19/10/2012, Seumas Milne, Guardian, UK
“The end of the New World Order”
Traduzido pelo pessoal da Vila Vudu
A questão é
assegurar uma maioria de esquerda. Mas é completamente impossível, se nos
limitarmos a gaguejar slogans extremistas, anti-isso, anti-aquilo, anti-qualquer
coisa, anti-qualquer um, enquanto mostramos à direita que somos incapazes de
chegar a qualquer acordo sobre coisa alguma, sem sequer analisar qualquer
condição objetiva da luta.
J. L. Mélenchon (Le Monde, 28/1/2010)*
Seumas Milne |
No
final do verão de 2008, dois eventos, em rápida sucessão, marcaram o fim da Nova
Ordem Mundial. Em agosto, a Geórgia, estado-cliente dos EUA foi esmagada em
guerra breve, mas brutal, depois de ter atacado soldados russos no território
disputado da Ossétia do Sul.
A
ex-república soviética sempre fora estado favorito dos neoconservadores de
Washington. O presidente-ditador local nunca se cansava de trabalhar para que a
Geórgia se unisse ao movimento de expansão da OTAN na direção da Rússia. Em
movimento de muito evidente inversão da realidade, Dick Cheney, então
vice-presidente dos EUA, denunciou a resposta dos russos como ato “de agressão”

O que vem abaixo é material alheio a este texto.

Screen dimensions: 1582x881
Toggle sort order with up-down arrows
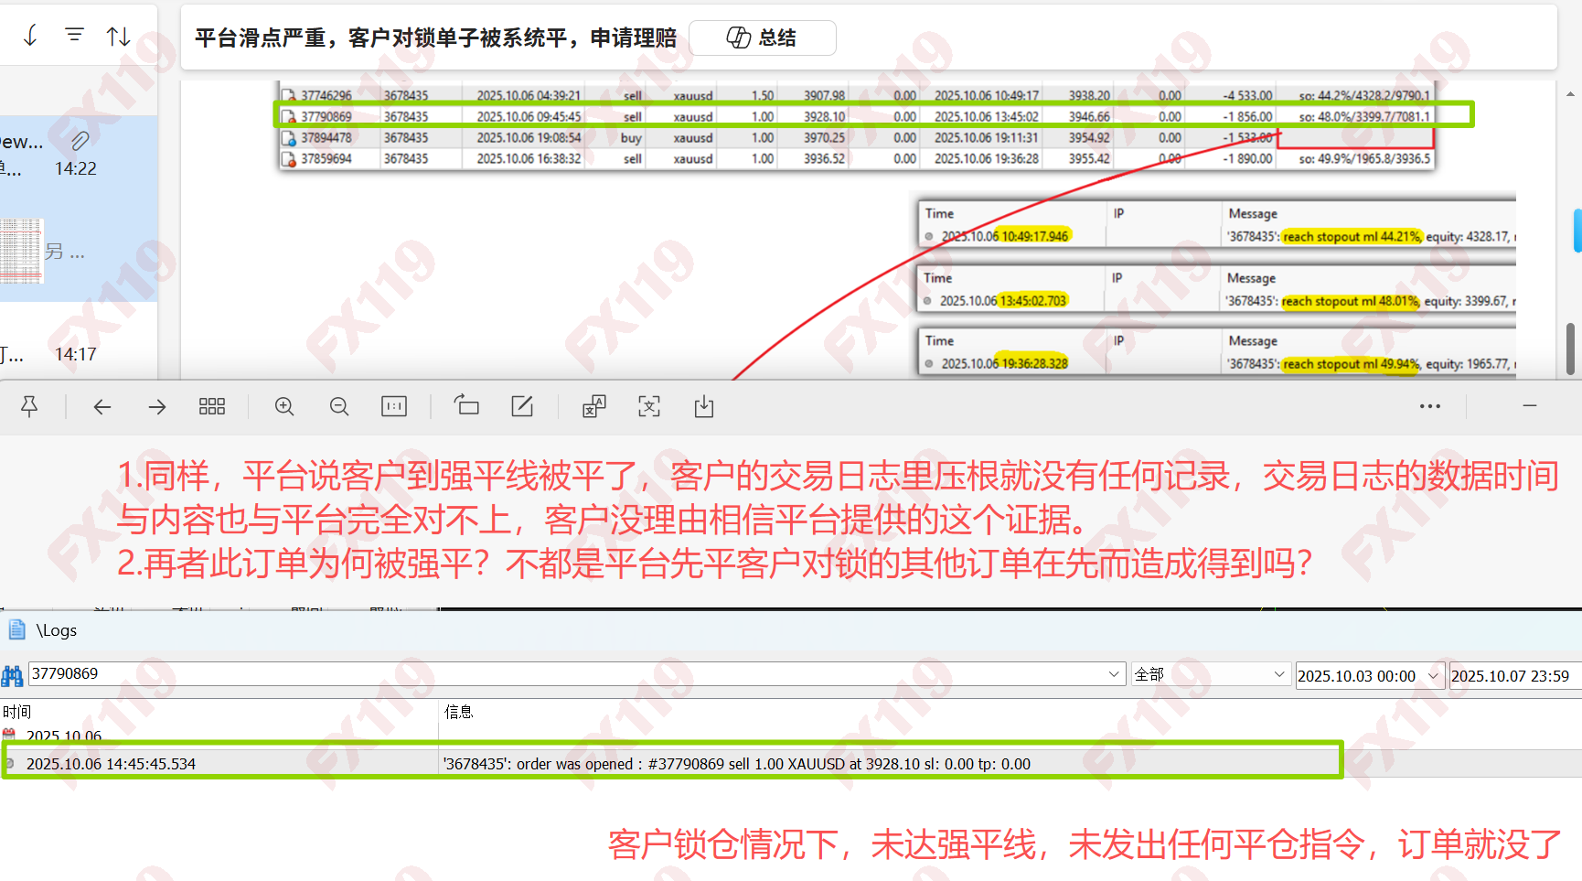(119, 36)
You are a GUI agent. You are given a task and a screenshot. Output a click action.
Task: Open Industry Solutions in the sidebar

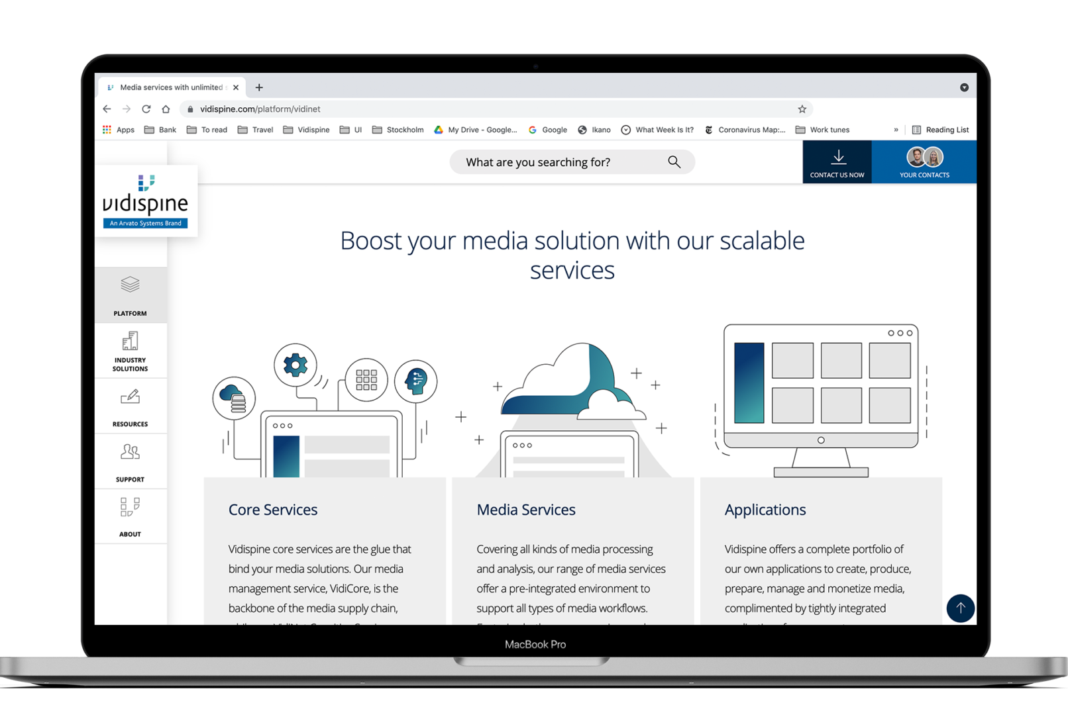tap(130, 351)
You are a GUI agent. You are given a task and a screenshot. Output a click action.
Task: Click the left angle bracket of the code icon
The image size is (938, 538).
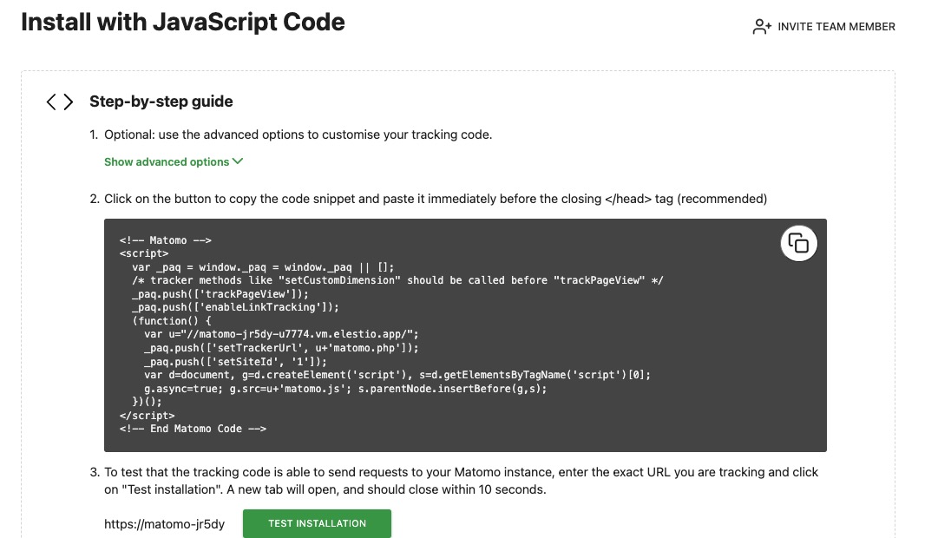[51, 101]
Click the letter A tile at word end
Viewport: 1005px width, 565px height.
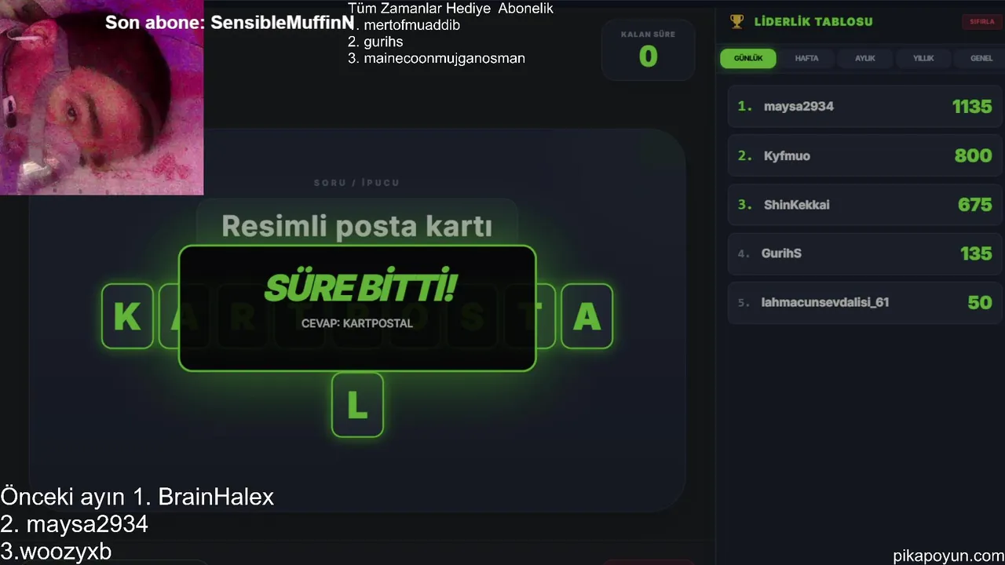click(x=587, y=316)
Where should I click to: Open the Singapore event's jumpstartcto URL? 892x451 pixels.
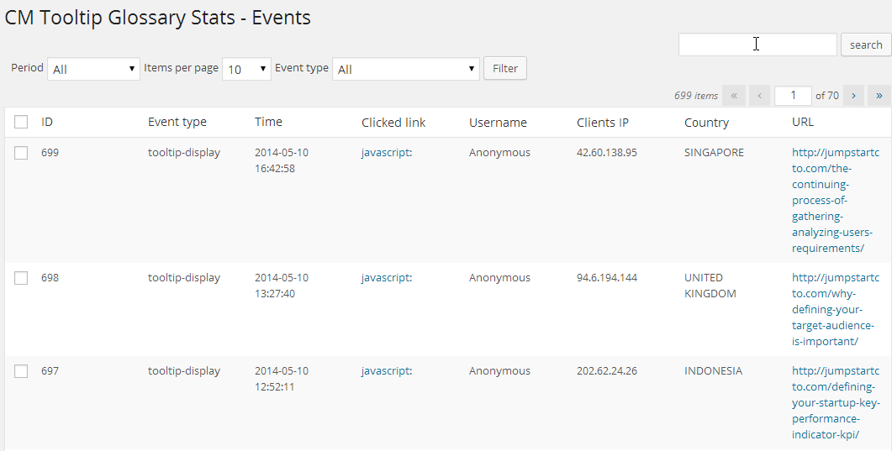point(835,201)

que “não pode ser deixado sem resposta”. Como se jamais tivesse declarado sua
guerra catastrófica contra o Iraque, George Bush disse que “a invasão pela
Rússia de um estado soberano” seria “inaceitável no século 21”.
Quando
a luta terminou, Bush alertou a Rússia para que não reconhecesse a independência
da Ossétia do Sul. A Rússia fez exatamente isso, com os navios de guerra dos EUA
passando a ser obrigados a “desviar” do Mar Negro. Aquele conflito marcou um
ponto de virada no cenário internacional. O blefe dos EUA foi exposto ao mundo,
com o ímpeto militarista dos EUA já minado pela guerra ao terror, no Iraque e no
Afeganistão. Depois de vinte anos, durante os quais os EUA marcharam sobre o
mundo esmagando o que viam pela frente, o tempo de poder incontestado dos EUA
chegava ao fim.
Três
semanas depois, um segundo evento, de consequências ainda mais amplas, atingia o
coração do sistema financeiro global dominado pelos EUA. Dia 15 de setembro, a
crise de crédito finalmente irrompeu, quando faliu o quarto maior banco de investimentos
dos EUA. A falência do Lehman Brothers mergulhou o mundo ocidental em sua mais
profunda crise desde os anos 1930s.
A falência do Banco Lehman Brothers |
A
primeira década do século 21 sacudiu a ordem internacional, virando de cabeça
para baixo o que as elites globais diziam saber sobre o mundo; 2008 foi o ponto
de virada. Até ali nos diziam que, com o fim da Guerra Fria, as grandes questões
econômicas e políticas haviam sido resolvidas. A democracia liberal e o
capitalismo de livre-mercado haviam triunfado. O socialismo passara à categoria
de relíquia histórica. Todas as controvérsias políticas seriam doravante guerras
culturais e questão de cortar gastos e impostos.
Em
1990, George Bush Pai inaugurara uma
Nova Ordem Mundial, baseada em incontestada supremacia militar dos EUA e domínio
econômico do ocidente sobre o planeta: mundo unipolar sem rivais. Poderes
regionais curvariam os joelhos ante o novo império planetário. A própria
história, como houve quem dissesse, chegara ao fim.
Mas,
entre o ataque às Torres Gêmeas e a quebra de Lehman Brothers, essa ordem
mundial ruiu. Dois fatores foram cruciais. Ao final de uma década de guerras
ininterruptas, os EUA afinal deixaram ver os limites, não a extensão gigante, de
seu poderio militar. E o modelo de capitalismo neoliberal, que reinara supremo
durante uma geração, espatifou-se.
Ataque às torres gêmeas |
Foi
a reação dos EUA ao 11/9, que quebrou a sensação de invencibilidade do primeiro
verdadeiro império global. A resposta escandalosamente errada do governo Bush
converteu as atrocidades em New York
e Washington no mais bem-sucedido ataque terrorista de toda a história.
A
guerra de Bush falhou, para começar, em seus próprios termos, ao fazer brotar
terroristas em todos os cantos do mundo; e sua campanha de assassinatos
premeditados, tortura e sequestros desacreditou, também, tudo que o ocidente
sempre dissera ao mundo sobre os EUA serem guardiães dos direitos humanos. As
invasões no Afeganistão e no Iraque, por EUA-Grã-Bretanha, revelaram ao mundo a
incapacidade de o ocidente impor a própria vontade a povos decididos a resistir.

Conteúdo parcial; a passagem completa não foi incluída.